Welcome back to 1 out of 5 – Would Recommend, where we’re doing our best to think cool thoughts. To help with that, we’re watching the 2009 TV disaster movie Ice Twisters.
What’s The Plot?

That seems…unscientific.
A government cloud seeding experiment goes slightly wrong and creates a series of freak ice storms that culminate in freezing tornadoes! It’s up to a popular science fiction writer (who is obviously a more badass version of Michael Crichton) and a pair of government weather scientists to solve the problem, along with some pretty 20-somethings who clearly have romantic tension.

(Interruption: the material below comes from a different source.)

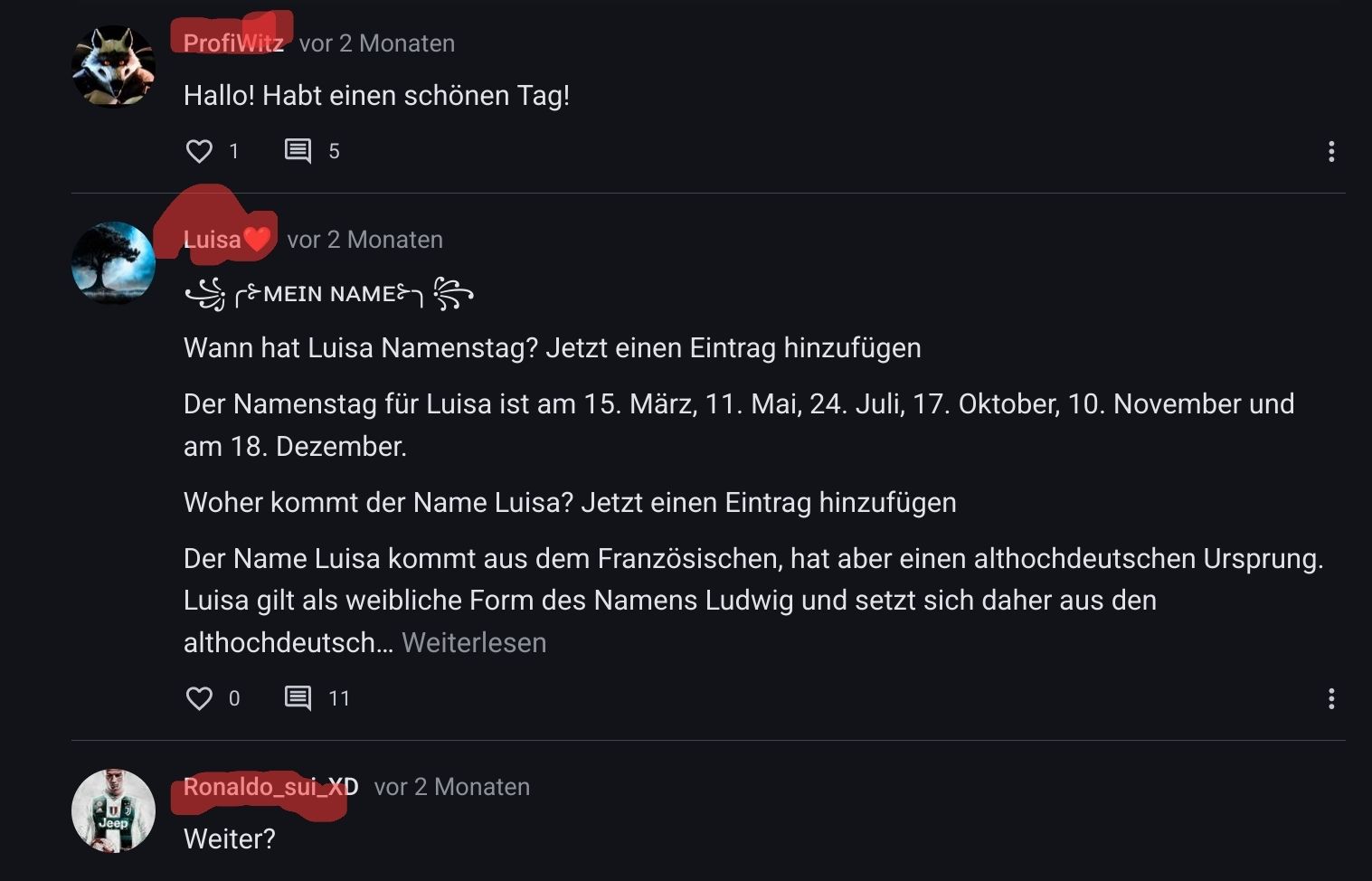Click the like count 1 beside heart
This screenshot has width=1372, height=881.
coord(234,152)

Boilerplate type stuff for movies of this type.
Who Made This Beautiful Garbage?
Steven R. Monroe, a director whose most notable films are the remake of I Spit on Your Grave and its sequel, I Spit on Your Grave 2. While I have not seen those flicks, the late Roger Ebert (whose film analysis I rather respect) had very unkind things to say about the first of them. He is, however, at least a competent professional.
Five Reasons to See It
- Totally-Not-Michael-Crichton is played by Mark Moses, who is best known for regular roles on Desperate Housewives and Mad Men (for which he won a SAG award). He’s had dozens of guest shots on TV series over his then-25 year career and he’s unusually good at acting for leading this kind of feature.

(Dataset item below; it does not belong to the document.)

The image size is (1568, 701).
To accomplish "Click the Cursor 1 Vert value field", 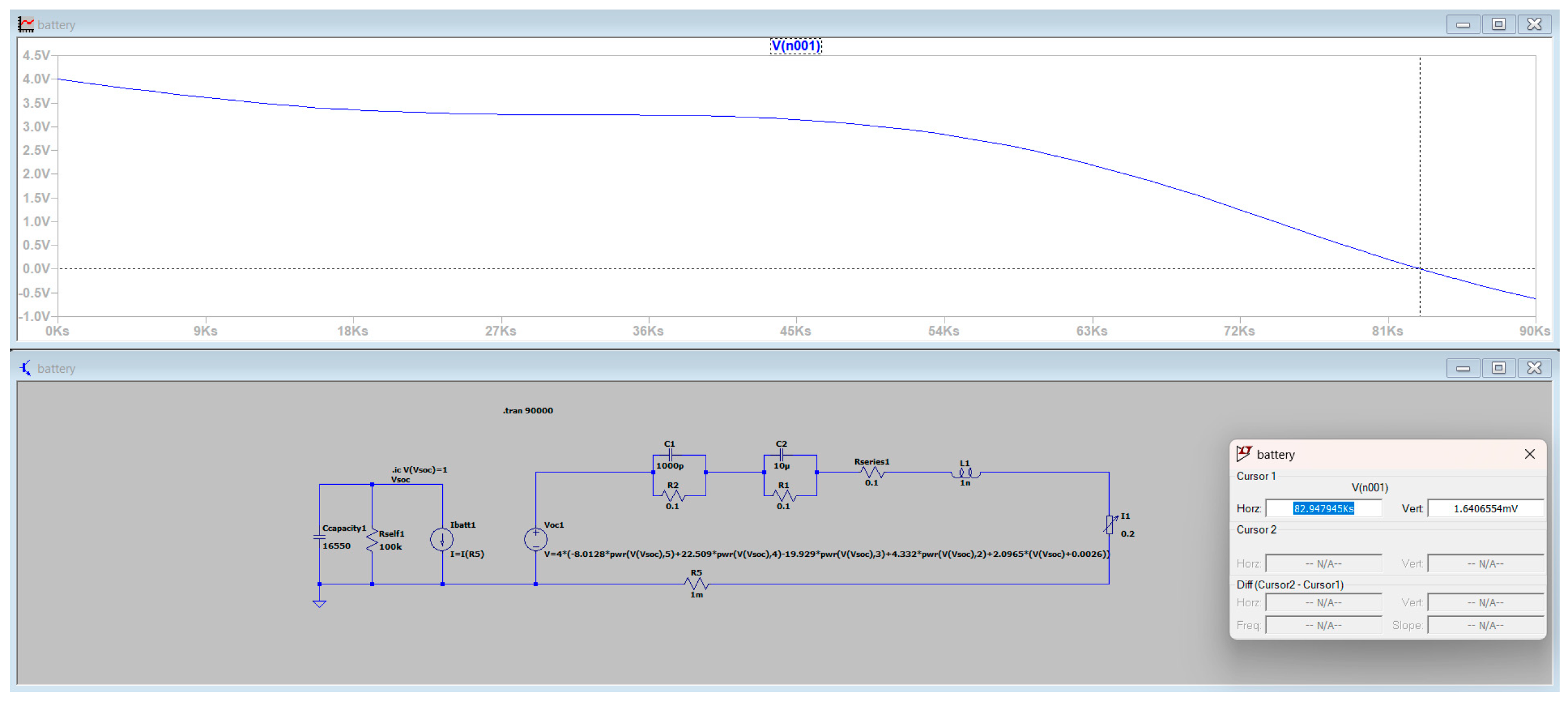I will [x=1485, y=509].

Heavens to betsy, it’s a real, hard working, decent actor.
- There’s a short sequence of an SUV pulling a K turn on a blocked road and driving away has three obvious cuts in it. No other editing boo-boos stick out, leaving this unnecessary one really perplexing.
- The Ice Twisters, created by seeding clouds with silver iodide (real science, BTW), don’t just freeze you to death – they give you silver poisoning and turn you blue (also real science)!
- A member of the research team resents the author character, a man he’s never met and who is unaware of his existence, of stealing the idea for a bestselling novel from him. I’d condemn this as stupid, but this sort of thing has been the subject of real-life lawsuits.
Scientific accuracy in SyFy movies is almost unheard of.
- “I tell ya, you can’t write it better than that.” – A screenwriter voicing an inflated ego through his character or natural dialogue? You decide!
Recommendation
It’s the exact kind of barely passable schlock you expect out of made for TV disaster movies: the plot is nonsense, the dialogue is overwrought, and the special effects aren’t very good. What saves this one is a professional director and a solid actor in the lead, rendering it an entertaining enough bit of background noise for a too-hot summer day.

Pictured: How we get new cargo planes.